**QUOTED PASSAGE:**
# # #

During the week’s presentations, we were posed with a number of questions relating to the topic of “rethinking photographers”:
How do you think popular representations of photographers contribute to perceived social and cultural values of the profession?
The worst popular representation of photographers that I can think of is that of a paparazzi photographer who in some extreme cases with stop at nothing to get a photograph which sadly played a significant role in Princess Diana’s death and did a huge amount of damage to the public’s perception of the social values of the profession.
Do you have a favourite, or least favourite, movie about a photographer? What does this film say about the medium and the practitioners?
Whilst not about a famous photographer, I really enjoyed the Brazilian film “City of God” which was portrayed through the eyes of a young lad (Rocket) from the favelas who liked photography and was documenting unique images of the goings on in the favelas that were difficult for any other person to get given the dangers for outsiders. I think I just like this film because it demonstrates how accessible photography has become which I have said before is a good thing as it should not be something only enjoyed by those of better means.
I have a large list of films on photography and photographers that I posted in my blog during week 2. I have yet to get to this due to other priorities on the course but I can’t wait to get stuck into a few of those!
In relation to you own practice and professional activity:
- what is the impact of ever changing technology?
- what challenges has this presented you with?
- how have you embraced (or rejected) changing technology in your own practice?

# # #

**DIRECTIVE A:**
Answer these from the passage on rethinking photographers:
(i) Which popular representation of photographers does the writer call the worst?
(ii) Through whose eyes is the film "City of God" portrayed?
(iii) During which week did the writer post a list of films on photography and photographers?

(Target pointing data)
# # #

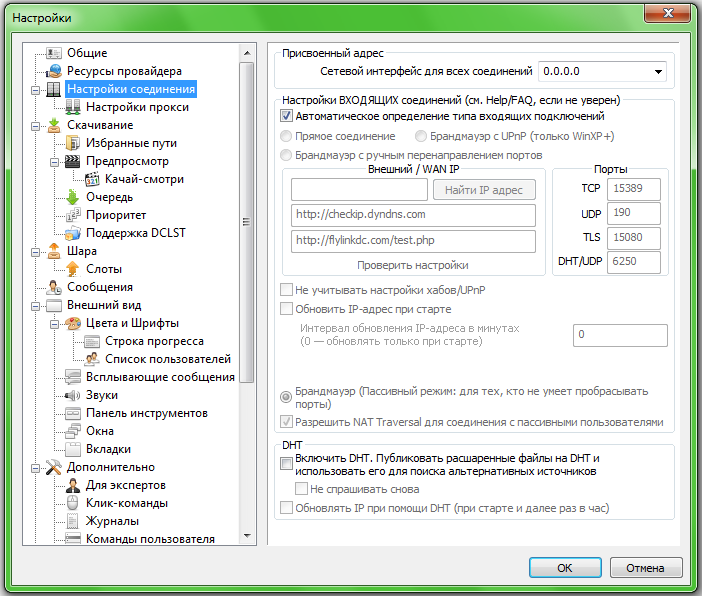The width and height of the screenshot is (702, 596).
Task: Collapse the Скачивание tree branch
Action: coord(36,125)
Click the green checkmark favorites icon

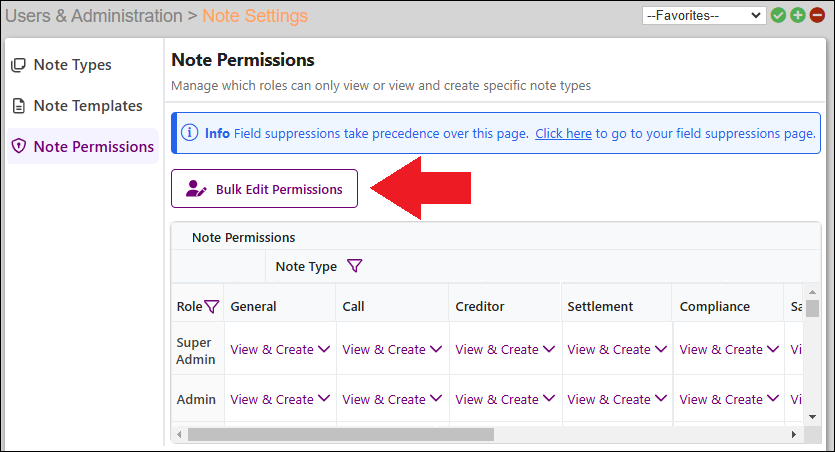click(778, 15)
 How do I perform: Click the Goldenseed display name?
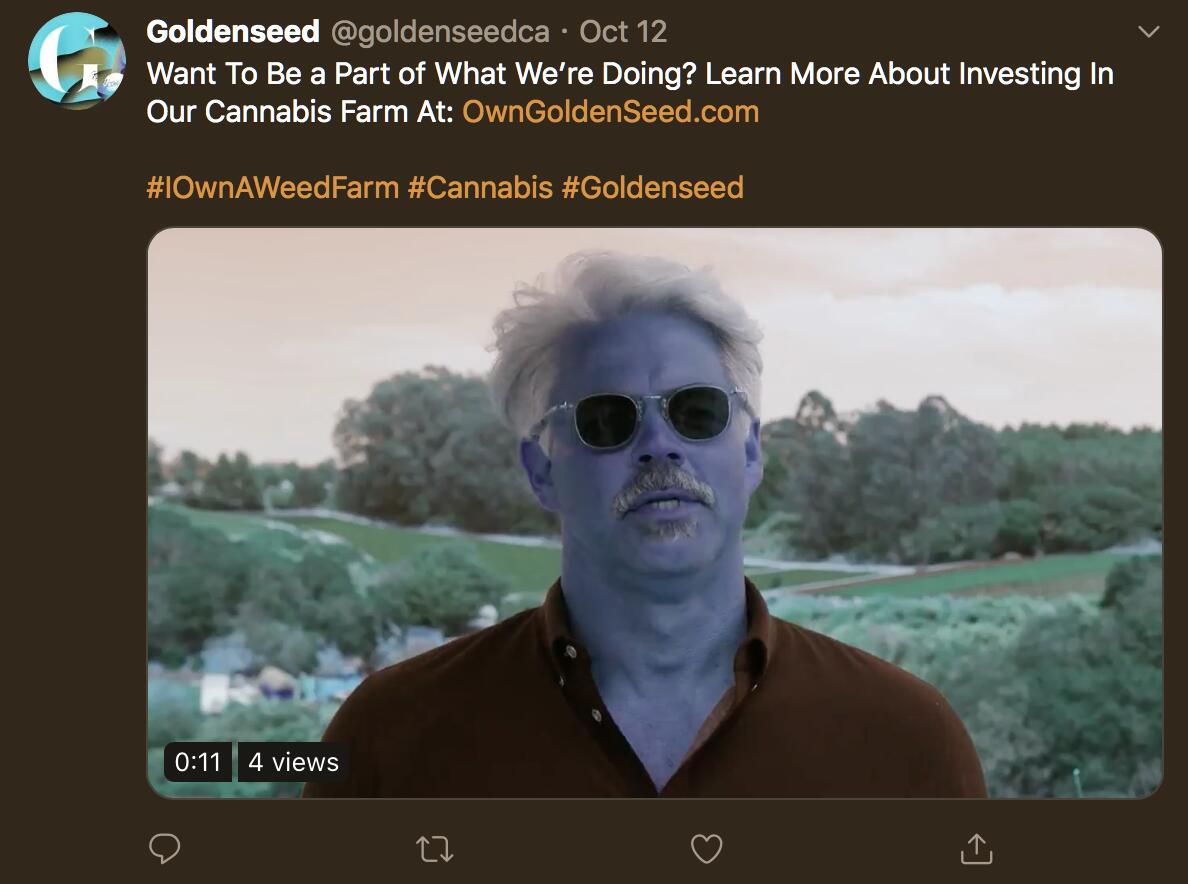coord(233,32)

# # #

**DIRECTIVE B:**
Output the records as a Markdown table with the columns Row and Line. Start at the line containing "How do I perform: Click" and continue to the end of the records, leaving out blank lines and any pictures.

**TASK OUTPUT A:**
(i) The paparazzi photographer.
(ii) A young lad named Rocket from the favelas.
(iii) Week 2.

**TASK OUTPUT B:**
| Row | Line |
|---|---|
| 1 |  How do I perform: Click the Goldenseed display name? |
| 2 | coord(233,32) |